Meu cortado chega e me tira um pouco das divagações esfumaçadas pelo tempo. Chema está em transe entre as mesas, empunhando sua Nikon curiosa.

 

Uma livraria chamada Buenos Aires

Buenos Aires foi e continua sendo uma imensa livraria. Se você ainda tem alguma dúvida sobre a importância delas para a cidade e para nosso imaginário, reflita conosco. Onde o narrador de O Nome da Rosa (o livro de Umberto Eco que gerou o filme) encontra o manuscrito que dá origem ao romance?

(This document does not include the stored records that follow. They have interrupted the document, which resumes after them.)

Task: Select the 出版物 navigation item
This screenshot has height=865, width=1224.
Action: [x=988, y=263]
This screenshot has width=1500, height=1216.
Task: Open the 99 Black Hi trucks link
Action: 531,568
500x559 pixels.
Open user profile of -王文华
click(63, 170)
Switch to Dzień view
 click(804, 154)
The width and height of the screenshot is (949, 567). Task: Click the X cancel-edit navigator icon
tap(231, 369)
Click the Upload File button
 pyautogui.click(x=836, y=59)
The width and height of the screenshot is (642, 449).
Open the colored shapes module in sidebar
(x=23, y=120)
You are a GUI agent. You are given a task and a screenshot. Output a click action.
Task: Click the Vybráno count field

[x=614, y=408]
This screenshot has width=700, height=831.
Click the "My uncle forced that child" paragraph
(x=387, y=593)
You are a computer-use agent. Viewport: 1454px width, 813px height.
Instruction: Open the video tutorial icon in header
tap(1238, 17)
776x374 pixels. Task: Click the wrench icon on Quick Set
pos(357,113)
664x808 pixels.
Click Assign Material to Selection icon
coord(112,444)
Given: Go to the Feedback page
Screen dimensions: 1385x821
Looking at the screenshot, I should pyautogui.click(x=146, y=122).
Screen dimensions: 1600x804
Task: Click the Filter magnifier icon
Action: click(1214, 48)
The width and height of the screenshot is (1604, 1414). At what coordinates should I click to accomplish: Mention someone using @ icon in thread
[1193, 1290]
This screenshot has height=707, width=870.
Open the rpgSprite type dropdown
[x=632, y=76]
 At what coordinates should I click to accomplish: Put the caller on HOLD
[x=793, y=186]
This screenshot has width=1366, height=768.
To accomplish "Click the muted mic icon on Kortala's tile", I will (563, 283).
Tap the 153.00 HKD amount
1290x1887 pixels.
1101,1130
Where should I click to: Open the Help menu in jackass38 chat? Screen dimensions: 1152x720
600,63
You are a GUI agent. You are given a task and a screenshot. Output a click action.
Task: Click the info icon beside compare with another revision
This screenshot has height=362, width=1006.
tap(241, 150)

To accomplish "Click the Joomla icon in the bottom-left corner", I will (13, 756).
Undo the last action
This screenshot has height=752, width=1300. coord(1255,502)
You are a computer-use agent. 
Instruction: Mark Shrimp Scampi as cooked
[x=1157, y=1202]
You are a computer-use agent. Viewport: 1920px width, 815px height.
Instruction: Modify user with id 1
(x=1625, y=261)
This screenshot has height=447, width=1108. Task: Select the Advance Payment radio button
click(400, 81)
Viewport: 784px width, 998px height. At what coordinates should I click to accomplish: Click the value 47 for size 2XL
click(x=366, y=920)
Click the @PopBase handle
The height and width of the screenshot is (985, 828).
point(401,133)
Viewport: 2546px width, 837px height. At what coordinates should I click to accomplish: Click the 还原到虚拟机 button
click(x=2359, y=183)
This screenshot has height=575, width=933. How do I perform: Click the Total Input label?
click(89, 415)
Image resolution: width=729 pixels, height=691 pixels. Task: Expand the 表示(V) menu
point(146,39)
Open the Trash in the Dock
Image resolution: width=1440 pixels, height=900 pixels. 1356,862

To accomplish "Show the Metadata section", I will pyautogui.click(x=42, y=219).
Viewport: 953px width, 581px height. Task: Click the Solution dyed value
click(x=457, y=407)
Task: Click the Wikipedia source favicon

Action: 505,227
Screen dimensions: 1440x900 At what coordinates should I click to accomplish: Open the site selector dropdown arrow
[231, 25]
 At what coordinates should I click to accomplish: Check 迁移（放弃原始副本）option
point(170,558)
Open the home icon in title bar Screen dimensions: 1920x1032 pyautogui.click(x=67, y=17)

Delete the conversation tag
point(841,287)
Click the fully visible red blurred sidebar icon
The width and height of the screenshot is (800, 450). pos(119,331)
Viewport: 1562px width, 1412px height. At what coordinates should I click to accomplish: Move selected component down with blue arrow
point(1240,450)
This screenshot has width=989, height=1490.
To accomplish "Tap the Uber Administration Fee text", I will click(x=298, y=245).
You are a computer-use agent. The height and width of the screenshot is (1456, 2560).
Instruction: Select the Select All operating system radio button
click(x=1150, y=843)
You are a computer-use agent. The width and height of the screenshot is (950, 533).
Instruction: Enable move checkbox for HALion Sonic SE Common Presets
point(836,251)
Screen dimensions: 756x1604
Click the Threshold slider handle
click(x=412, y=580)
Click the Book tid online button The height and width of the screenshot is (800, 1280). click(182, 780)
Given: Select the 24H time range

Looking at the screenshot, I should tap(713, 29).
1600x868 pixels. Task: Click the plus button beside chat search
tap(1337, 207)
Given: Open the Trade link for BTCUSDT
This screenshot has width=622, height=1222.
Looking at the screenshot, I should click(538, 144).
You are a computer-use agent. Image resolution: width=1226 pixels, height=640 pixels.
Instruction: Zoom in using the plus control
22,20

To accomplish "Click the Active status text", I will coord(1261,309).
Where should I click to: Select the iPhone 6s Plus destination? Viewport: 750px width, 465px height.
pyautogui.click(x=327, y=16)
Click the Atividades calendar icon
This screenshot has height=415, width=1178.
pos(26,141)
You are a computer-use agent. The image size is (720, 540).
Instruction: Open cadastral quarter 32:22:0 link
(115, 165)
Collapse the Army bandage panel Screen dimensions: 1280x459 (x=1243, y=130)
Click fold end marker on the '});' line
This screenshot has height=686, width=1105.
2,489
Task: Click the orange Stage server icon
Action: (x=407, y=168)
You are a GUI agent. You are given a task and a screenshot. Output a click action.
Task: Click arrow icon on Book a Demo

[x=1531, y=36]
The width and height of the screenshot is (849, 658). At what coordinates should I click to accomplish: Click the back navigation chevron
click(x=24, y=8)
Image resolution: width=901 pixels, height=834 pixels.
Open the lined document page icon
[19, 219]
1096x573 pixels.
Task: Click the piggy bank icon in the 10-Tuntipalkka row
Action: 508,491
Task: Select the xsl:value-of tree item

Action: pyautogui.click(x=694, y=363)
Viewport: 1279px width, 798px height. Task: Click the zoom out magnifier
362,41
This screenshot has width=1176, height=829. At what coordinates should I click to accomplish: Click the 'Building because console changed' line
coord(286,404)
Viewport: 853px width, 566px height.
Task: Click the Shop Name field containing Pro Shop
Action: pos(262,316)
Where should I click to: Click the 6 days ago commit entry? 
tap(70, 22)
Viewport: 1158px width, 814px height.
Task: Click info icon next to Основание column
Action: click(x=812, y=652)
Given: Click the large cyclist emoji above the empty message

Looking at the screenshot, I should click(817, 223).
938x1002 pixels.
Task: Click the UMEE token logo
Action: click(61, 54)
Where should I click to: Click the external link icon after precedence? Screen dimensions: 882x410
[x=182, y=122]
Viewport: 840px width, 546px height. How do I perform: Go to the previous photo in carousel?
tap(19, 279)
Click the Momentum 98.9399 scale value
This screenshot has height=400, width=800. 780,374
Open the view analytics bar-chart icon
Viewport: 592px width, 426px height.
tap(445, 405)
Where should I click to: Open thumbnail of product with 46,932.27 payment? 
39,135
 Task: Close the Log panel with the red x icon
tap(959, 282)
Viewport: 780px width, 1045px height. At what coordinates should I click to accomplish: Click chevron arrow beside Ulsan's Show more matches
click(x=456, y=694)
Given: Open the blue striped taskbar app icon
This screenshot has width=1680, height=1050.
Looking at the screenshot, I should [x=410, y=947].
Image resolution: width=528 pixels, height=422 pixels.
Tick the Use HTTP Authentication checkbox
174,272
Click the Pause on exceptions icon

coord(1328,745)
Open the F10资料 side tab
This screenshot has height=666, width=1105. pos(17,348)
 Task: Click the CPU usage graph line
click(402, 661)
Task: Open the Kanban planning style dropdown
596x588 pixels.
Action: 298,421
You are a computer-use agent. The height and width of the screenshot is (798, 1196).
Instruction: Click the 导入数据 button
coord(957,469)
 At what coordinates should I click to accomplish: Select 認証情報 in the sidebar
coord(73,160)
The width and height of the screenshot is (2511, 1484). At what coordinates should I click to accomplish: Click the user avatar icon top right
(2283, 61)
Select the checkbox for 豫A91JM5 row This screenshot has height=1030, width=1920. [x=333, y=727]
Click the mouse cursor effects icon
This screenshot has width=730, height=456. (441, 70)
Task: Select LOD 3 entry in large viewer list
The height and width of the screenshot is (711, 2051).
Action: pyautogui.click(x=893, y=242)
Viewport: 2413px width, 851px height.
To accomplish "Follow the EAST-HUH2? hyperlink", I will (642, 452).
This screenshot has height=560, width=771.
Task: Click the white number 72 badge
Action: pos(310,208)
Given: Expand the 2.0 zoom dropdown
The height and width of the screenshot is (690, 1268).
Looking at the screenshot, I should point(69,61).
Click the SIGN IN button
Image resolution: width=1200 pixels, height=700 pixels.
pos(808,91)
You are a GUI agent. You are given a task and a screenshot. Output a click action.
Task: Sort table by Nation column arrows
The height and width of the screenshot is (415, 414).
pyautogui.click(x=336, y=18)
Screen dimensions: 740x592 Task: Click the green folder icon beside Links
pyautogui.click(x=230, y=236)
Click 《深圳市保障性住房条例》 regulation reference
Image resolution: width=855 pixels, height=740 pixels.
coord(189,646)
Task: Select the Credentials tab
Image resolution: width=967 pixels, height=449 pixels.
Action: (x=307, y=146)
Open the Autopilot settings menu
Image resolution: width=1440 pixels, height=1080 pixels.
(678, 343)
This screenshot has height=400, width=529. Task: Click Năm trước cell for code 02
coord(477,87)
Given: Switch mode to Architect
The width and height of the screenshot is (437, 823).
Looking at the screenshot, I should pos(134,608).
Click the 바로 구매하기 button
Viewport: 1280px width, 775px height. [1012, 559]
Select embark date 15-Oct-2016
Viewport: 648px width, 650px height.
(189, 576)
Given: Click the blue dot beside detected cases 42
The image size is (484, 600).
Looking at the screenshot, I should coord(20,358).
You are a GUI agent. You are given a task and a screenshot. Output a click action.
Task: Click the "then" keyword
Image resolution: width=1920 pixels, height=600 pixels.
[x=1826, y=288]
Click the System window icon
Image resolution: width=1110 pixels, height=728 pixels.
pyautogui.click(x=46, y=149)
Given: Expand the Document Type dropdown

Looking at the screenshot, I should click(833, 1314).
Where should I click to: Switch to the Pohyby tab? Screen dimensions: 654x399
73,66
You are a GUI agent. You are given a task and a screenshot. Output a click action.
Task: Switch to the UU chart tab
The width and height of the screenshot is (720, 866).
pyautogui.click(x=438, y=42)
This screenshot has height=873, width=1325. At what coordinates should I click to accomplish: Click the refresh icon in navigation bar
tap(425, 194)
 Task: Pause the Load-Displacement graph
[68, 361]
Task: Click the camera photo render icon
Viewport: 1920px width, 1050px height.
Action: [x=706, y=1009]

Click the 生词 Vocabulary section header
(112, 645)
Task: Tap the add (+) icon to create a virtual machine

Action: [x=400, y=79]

Onde foi descoberta a Bíblia de Gutenberg, que é um dos tesouros do Museu Britânico e de toda a humanidade? Onde podemos encontrar o único cineteatro do mundo que se transformou em livraria e não em um templo evangélico? A resposta é simples e única: Buenos Aires.

Diz a lenda que, em Buenos Aires, os leitores e turistas não precisam ir ao encontro dos livros, eles é que tropeçam em nós o tempo todo. Há na cidade em torno de 370 livrarias. O que dá a média de mais de uma para cada dia do ano. Há uma para cada seis mil habitantes.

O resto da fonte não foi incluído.